Render the records as a Markdown table with the columns Row and Line, beginning at the line that contains "You are a computer-use" and stopping after the last line of the records, with each line numbered and blank lines omitted. Leave the pictures out of the table.

══════════════════════════════

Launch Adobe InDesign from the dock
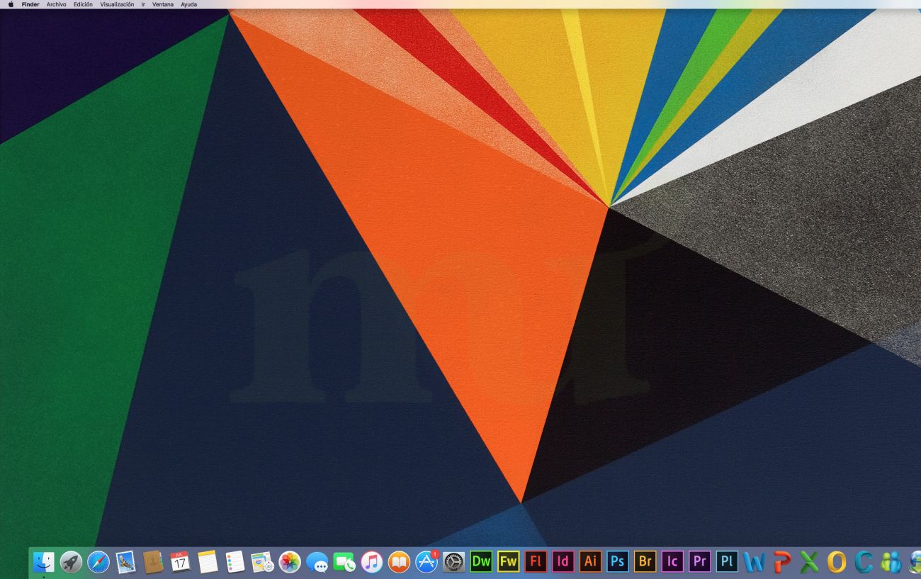Screen dimensions: 921x579 (x=563, y=562)
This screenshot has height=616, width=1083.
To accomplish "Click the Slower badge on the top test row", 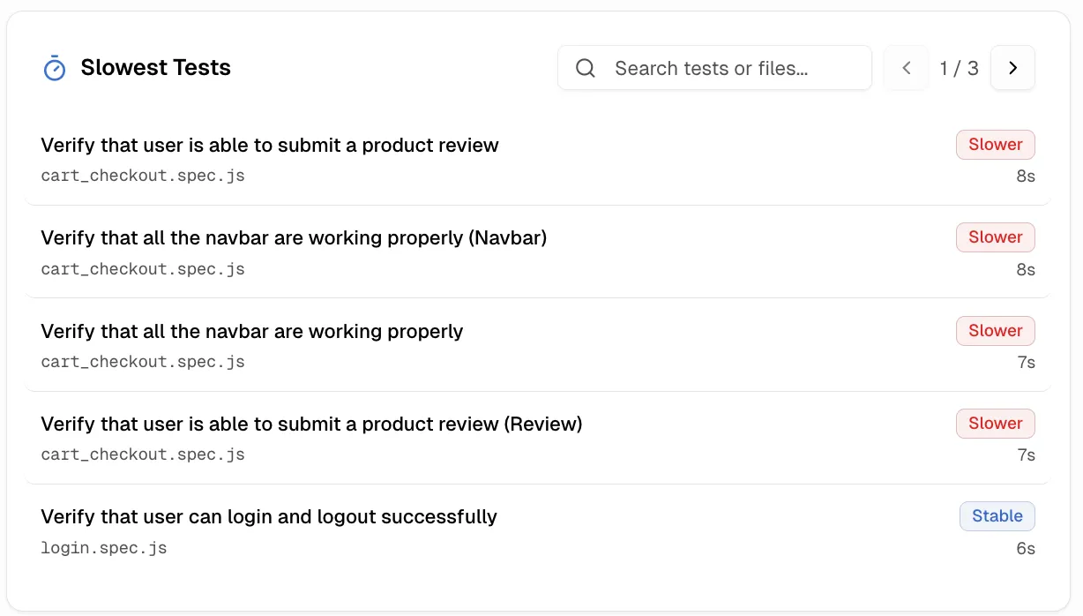I will [995, 145].
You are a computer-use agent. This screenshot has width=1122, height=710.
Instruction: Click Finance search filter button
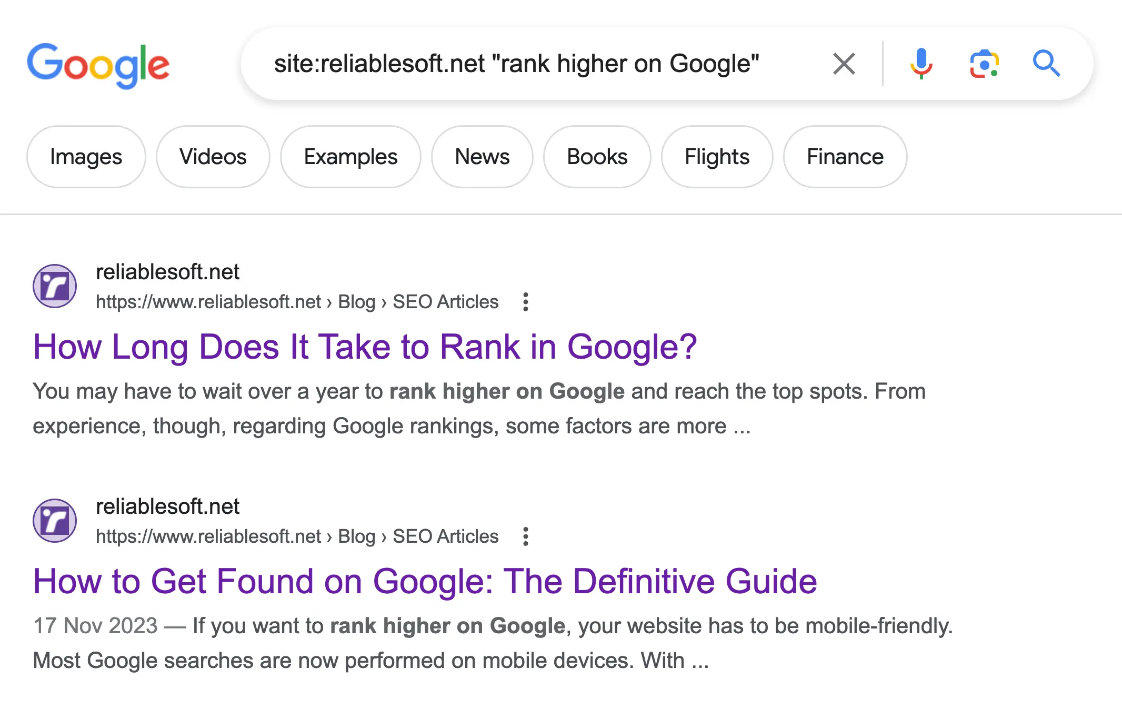click(x=846, y=156)
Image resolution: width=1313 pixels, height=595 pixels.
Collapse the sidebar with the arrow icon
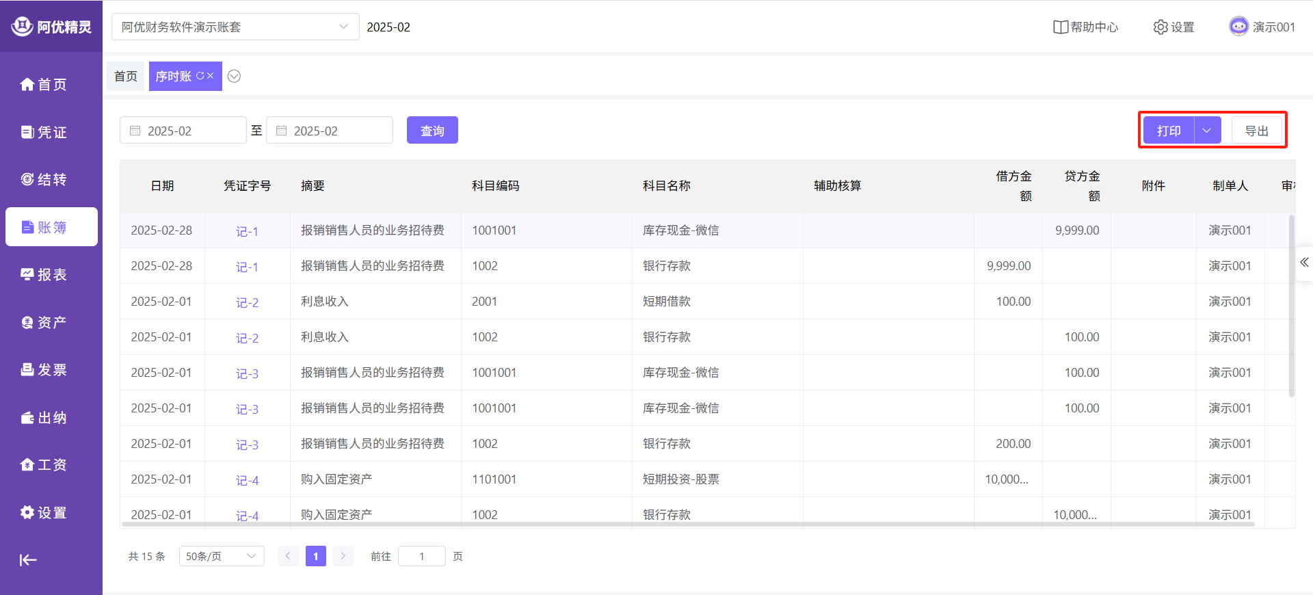point(28,560)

══════════════════════════════

Final answer:
| Row | Line |
|---|---|
| 1 | You are a computer-use agent. This screenshot has width=1122, height=710. |
| 2 | Instruction: Click Finance search filter button |
| 3 | click(x=846, y=156) |
| 4 | Image resolution: width=1313 pixels, height=595 pixels. |
| 5 | Collapse the sidebar with the arrow icon |
| 6 | point(28,560) |